Guatemala: The people await true justice

March 17, 2013
Issue 
Street graffiti calling for Guatemalan dictator Efrain Rios Montt to be punished for his crimes. Photo from www.coha.org.

Former Guatemalan dictator Efrain Rios Montt will finally face prosecution for his crimes.

After a year of house arrest, Montt became the first former head of state to be charged with genocide in a Latin American court on January 28.

The prosecution believe they have compelling evidence that Montt led a campaign to ethnically cleanse the Central American state of its indigenous Mayan population.

Though he is being charged in relation only to the deaths of 1771 Mayans, about 200,000 people were killed or went missing during Guatemala's 1960-96 civil war.

In 1999, a UN sponsored truth commission found that after Montt seized power in a coup in March 1982, his administration presided over the most intense period of the genocide against the Mayan people. Montt believed they were backing the country's left-wing rebels.

The 17 months that Montt was in power are often considered the most intense period of the civil war.

Until January 14 last year, he had immunity from prosecution as a serving congressman.

Human rights organisations were quick to express approval of the long awaited indictment. Amnesty International described the decision as “a crucial step towards justice, truth and reparation”.

If Montt is convicted of crimes against humanity, it will be a huge victory for social justice in the region. But it will be a far cry from justice for Guatemalans who continue to suffer oppression and exploitation.

The day after Montt was charged, Guatemalans rallied in the capital, demanding the government provide land for 769 Mayan campesino (small rural landholder) families.

The campesinos were pushed off their land in Alta Verapaz in 2011. Witnesses say the police and military assisted private security officers in burning their homes and crops.

The government justified the attack as part of counter-insurgency operations, but later promised to compensate the families.

In December, indigenous activists marked the end of the Mayan calendar with a rally outside the Tikal ruins. They protested against the ongoing systemic poverty afflicting their communities.

Last October, seven Mayans were killed and 34 wounded when security forces opened fire on protesters near Totonicapan.

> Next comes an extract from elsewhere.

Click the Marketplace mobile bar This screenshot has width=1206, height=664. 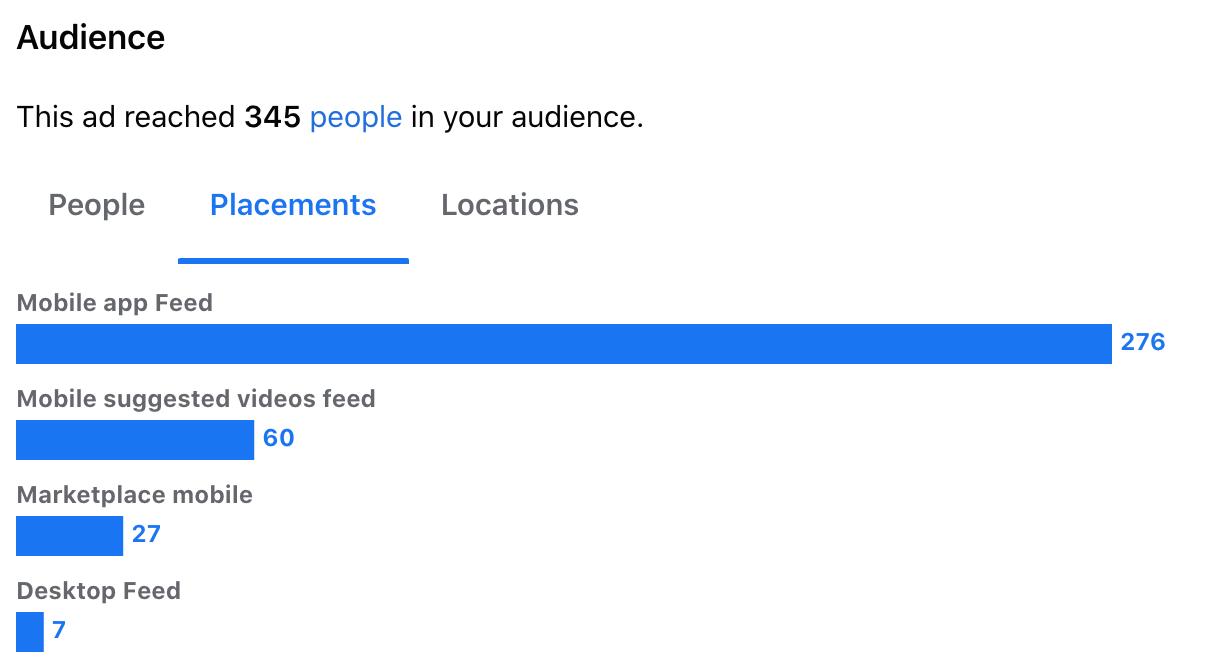click(69, 535)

Community leaders have also been targeted for assassination. Anti-mining activist Yolanda Oquely Veliz was shot last June after protests against a mine operated by a subsidiary of Canadian company Radius Gold Inc.

Mining companies Goldcorp Inc, Tahoe Resources, Hudbay Mineral and Skye Resources, among others, have been accused by activists of damaging the environment and in some cases supporting serious human rights violations.

Some of these mining companies operate on land granted to them by the military government that overthrew the progressive Arbenz government in 1954. Successive governments sold large swaths of the countryside to foreign corporations.

Despite the forced evictions and mass murders, the US provided aid to successive military regimes.

In the past decade, foreign companies (mostly US and Canadian mining corporations) were granted hundreds of new concessions to operate on Mayan land.

The truth commission found that through the 1970s and 80s, some of these companies collaborated with the military in its genocide.

Foreign mining companies are still being accused of involvement in human rights abuses.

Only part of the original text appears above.